Chris Pratt, Dave Bautista, Karen Gillan, Pom Klementieff, Vin Diesel, Bradley Cooper, Sean Gunn, and Michael Rooker reprise their roles as the Guardians from previous MCU media, with the special also featuring the band Old 97's and Kevin Bacon as a fictionalized version of himself. Gunn had worked on the concept for the special during the production of Guardians of the Galaxy Vol. 2 (2017) before it was announced in December 2020. Filming occurred from February to late April 2022 in Atlanta, Georgia, and Los Angeles, during the production of Guardians of the Galaxy Vol. 3 (2023).

The Guardians of the Galaxy Holiday Special was released on Disney+ on November 25, 2022, serving as the conclusion of Phase Four of the MCU. The special received positive reviews from critics for its humor, Gunn's direction, and the cast's performances. It received multiple awards nominations, including wins at the Children's and Family Emmy Awards.

== Plot ==
The Guardians of the Galaxy have purchased Knowhere from the Collector and taken in Cosmo the Spacedog as a new member. As Christmas approaches, Kraglin tells the Guardians a childhood story of how Yondu ruined Christmas for Peter Quill. Mantis discusses with Drax her plan to find a perfect Christmas present for Quill, who is still depressed following the loss of Gamora. (Note: As depicted in Avengers: Infinity War (2018) and Avengers: Endgame (2019)) After brainstorming, they decide to go to Earth and retrieve Quill's childhood hero, Kevin Bacon.

Mantis and Drax arrive in Hollywood, Los Angeles, and search for Bacon. After spending time at Grauman's Chinese Theater, the Hollywood Walk of Fame, and a bar, they get a map of celebrities' residences and find Bacon's home in Beverly Hills. Bacon, who is waiting for his family to come home, is terrified by the appearance of Mantis and Drax and tries to escape. Police arrive to help, but Mantis places them and Bacon in a trance before taking Bacon with them. As they return to Knowhere, Mantis and Drax are disappointed to learn that Bacon is an actor and not a real-life hero.

Later, the Guardians surprise Quill with a Christmas celebration, but Quill is horrified to learn that Bacon had been kidnapped, demanding that he be returned home. On the Guardians' new spaceship, the Bowie, Bacon learns from Kraglin how he inspired Quill's heroism and decides to celebrate Christmas with the Guardians before returning home.

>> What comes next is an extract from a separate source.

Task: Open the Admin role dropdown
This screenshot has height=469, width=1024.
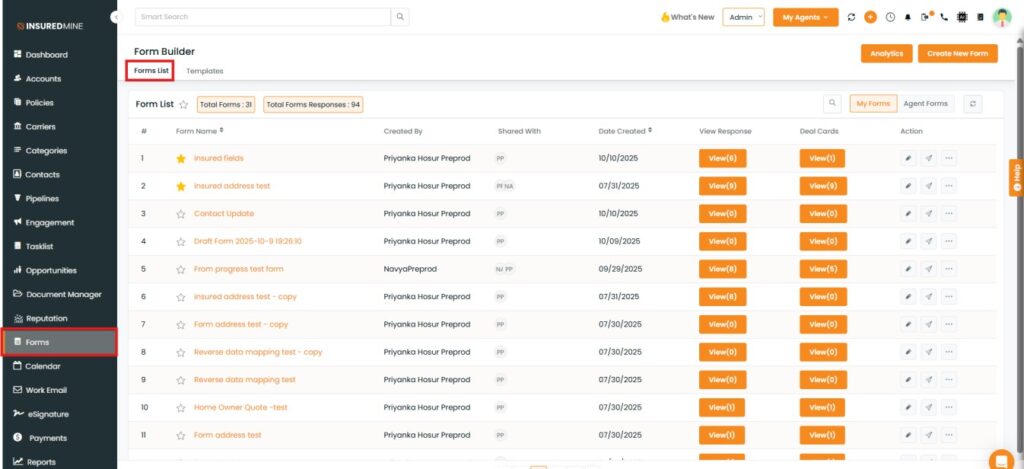Action: pyautogui.click(x=743, y=17)
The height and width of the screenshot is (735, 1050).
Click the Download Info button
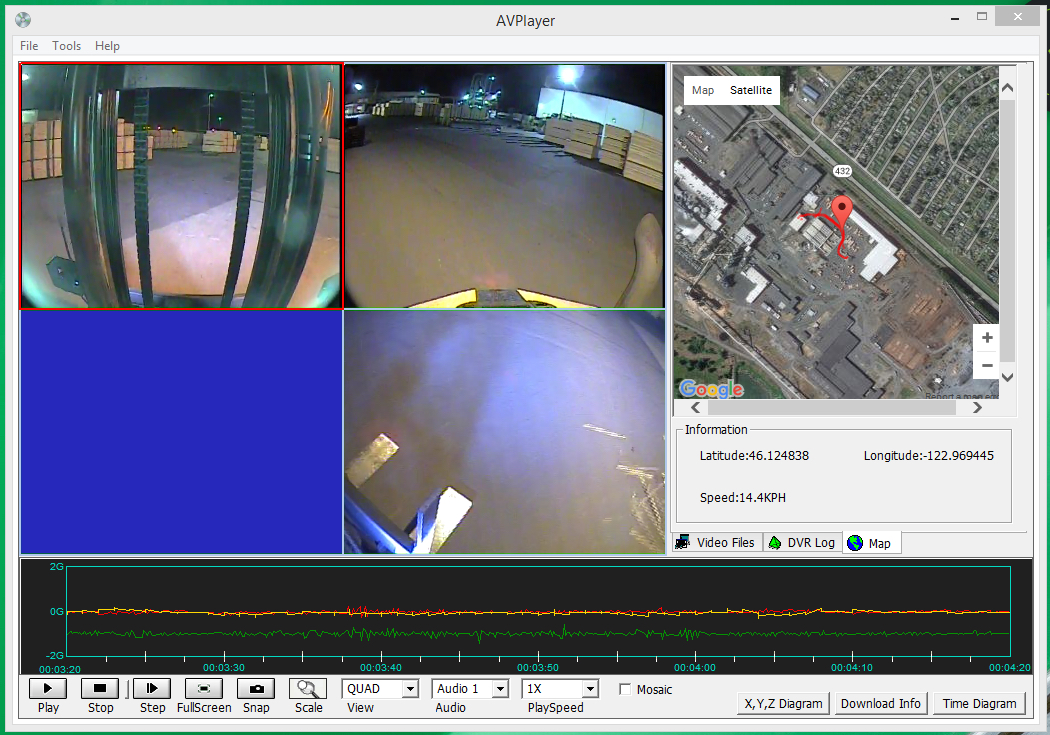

After the celebration, Quill reveals to Mantis that Yondu eventually changed his mind about Christmas and gifted him a pair of blasters which now serve as his primary weapons. Mantis confides in him that she is Quill's half-sister, after years of refusing to tell him the truth out of fear of reminding him of his father Ego's misdeeds, (Note: As depicted in Guardians of the Galaxy Vol. 2 (2017)) to Quill's surprise and elation.

== Cast ==
- Chris Pratt as Peter Quill / Star-Lord:
The half-human, half-Celestial leader of the Guardians of the Galaxy who was abducted from Earth as a child and raised by a group of alien thieves and smugglers called the Ravagers. Luke Klein portrays a young Quill during the animated flashback scenes, after the role was previously portrayed by Wyatt Oleff in Guardians of the Galaxy (2014) and Guardians of the Galaxy Vol. 2 (2017).
- Dave Bautista as Drax the Destroyer: A member of the Guardians and a highly skilled warrior whose family was slaughtered by Ronan.
- Karen Gillan as Nebula:
A member of the Guardians and former Avenger who is an orphan from an alien world, and was trained by Thanos to be his personal assassin. She takes on more of a leadership role within the Guardians.
- Pom Klementieff as Mantis: A member of the Guardians with empathic powers and Quill's half-sister.
- Vin Diesel as Groot: A member of the Guardians who is a tree-like humanoid and the accomplice of Rocket.
- Bradley Cooper as Rocket:
A member of the Guardians and former Avenger who is a genetically-engineered raccoon-based bounty hunter and a master of weapons and military tactics.
- Sean Gunn as Kraglin Obfonteri:
A member of the Guardians and Yondu Udonta's former second-in-command in the Ravagers. He has become more integrated within the Guardians and "part of that family", being "a major part of [their] support system".
- The Old 97's as Bzermikitokolok and the Knowheremen:
An alien band on Knowhere. Lead singer Rhett Miller portrays Bzermikitokolok, while Miller's bandmates Murry Hammond, Ken Bethea, and Philip Peeples portray band members Kortolbookalia, Sliyavastojoo, and Phloko, respectively. It took the band approximately three-and-a-half hours to have their prosthetic makeup applied.
- Michael Rooker as Yondu Udonta:
A blue-skinned buccaneer of the Ravagers and former member of the Guardians, who was a fatherly figure to Quill and died in Vol. 2. Rooker portrays Yondu during the animated flashback scenes.
- Kevin Bacon as himself, an actor and Quill's childhood hero who is kidnapped by Mantis and Drax.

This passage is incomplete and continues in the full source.